The ship struck a support pillar of the bridge at 1:28 a.m. March 26, causing the bridge to snap and tumble into the Patapsco River below. In a report, the National Transportation Safety Board said the 947-foot-long ship suffered a pair of power losses in the minutes before it struck the bridge, leaving it without propulsion to help steer away from one of the bridge’s piers.

The Dali, which had been in the Port of Baltimore since it collapsed, will sail to the Port of Virginia. The Coast Guard said it will oversee its voyage Monday.

"During the transit, the Coast Guard Cutter Sailfish, an 87-foot Marine Protector-class patrol boat homeported in Virginia Beach, will provide a 500-yard safety zone around the Dali while Coast Guard watchstanders ... will closely monitor the ship’s movement as it transits through each captain of the port zone," the Coast Guard said.

The crew of the Coast Guard Cutter Sailfish prepares to escort the Dali during its transit from the Port of Baltimore to the Port of Virginia on Monday.
The crew of the Coast Guard Cutter Sailfish prepares to escort the Dali during its transit from the Port of Baltimore to the Port of Virginia on Monday.
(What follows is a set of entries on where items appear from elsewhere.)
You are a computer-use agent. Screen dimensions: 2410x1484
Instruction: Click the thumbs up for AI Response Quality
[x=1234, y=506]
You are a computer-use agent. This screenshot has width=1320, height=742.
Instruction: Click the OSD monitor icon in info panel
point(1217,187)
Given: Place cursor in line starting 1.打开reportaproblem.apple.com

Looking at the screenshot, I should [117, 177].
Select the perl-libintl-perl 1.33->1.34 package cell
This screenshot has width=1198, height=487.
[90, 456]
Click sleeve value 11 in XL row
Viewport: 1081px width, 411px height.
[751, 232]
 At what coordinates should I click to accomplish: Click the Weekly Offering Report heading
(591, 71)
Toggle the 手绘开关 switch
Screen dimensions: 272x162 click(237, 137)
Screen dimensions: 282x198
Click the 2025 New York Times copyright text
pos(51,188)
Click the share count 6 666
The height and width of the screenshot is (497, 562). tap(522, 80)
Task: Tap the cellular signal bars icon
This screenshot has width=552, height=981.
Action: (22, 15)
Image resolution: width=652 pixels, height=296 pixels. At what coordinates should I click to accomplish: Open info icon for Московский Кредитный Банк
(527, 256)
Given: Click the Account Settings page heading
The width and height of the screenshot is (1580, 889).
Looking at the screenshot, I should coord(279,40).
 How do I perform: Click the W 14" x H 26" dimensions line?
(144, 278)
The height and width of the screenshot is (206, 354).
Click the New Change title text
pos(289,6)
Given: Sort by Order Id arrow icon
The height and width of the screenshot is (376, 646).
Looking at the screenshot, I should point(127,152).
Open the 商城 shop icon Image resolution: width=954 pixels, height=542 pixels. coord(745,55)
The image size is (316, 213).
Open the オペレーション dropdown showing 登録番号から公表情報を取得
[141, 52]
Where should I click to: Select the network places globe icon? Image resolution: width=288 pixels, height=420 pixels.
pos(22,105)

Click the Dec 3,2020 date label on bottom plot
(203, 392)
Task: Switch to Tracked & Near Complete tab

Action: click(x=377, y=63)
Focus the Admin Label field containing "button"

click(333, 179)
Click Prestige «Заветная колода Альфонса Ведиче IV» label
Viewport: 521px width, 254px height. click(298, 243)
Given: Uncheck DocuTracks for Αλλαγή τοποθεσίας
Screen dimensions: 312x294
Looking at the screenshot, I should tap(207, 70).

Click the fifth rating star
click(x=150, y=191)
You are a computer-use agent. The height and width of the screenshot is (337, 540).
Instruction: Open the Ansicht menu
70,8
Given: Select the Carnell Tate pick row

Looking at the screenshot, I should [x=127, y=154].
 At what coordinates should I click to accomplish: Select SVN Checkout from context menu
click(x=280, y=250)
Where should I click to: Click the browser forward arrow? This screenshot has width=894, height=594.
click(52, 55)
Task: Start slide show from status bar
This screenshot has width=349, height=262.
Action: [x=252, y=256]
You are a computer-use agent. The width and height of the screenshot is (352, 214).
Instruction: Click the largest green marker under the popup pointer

Petty Officer 3rd Class Christopher Bokum / U.S. Coast Guard

The Dali will sail with a full crew of 22 directly to the Virginia International Gateway, where it will offload around 1,500 cargo containers, the Coast Guard said. Then it will sail to the Norfolk International Terminal, where it will undergo repairs for damage caused by the bridge collapse.

The Dali, which was chartered by the Danish shipping giant Maersk, was bound for Sri Lanka when it struck the Francis Scott Key Bridge. Minutes before the crash, its lights went out, then briefly flickered back on, and black smoke billowed from the stack — signs of the power losses.

The NTSB and the FBI opened investigations into the bridge collapse, which killed six construction workers.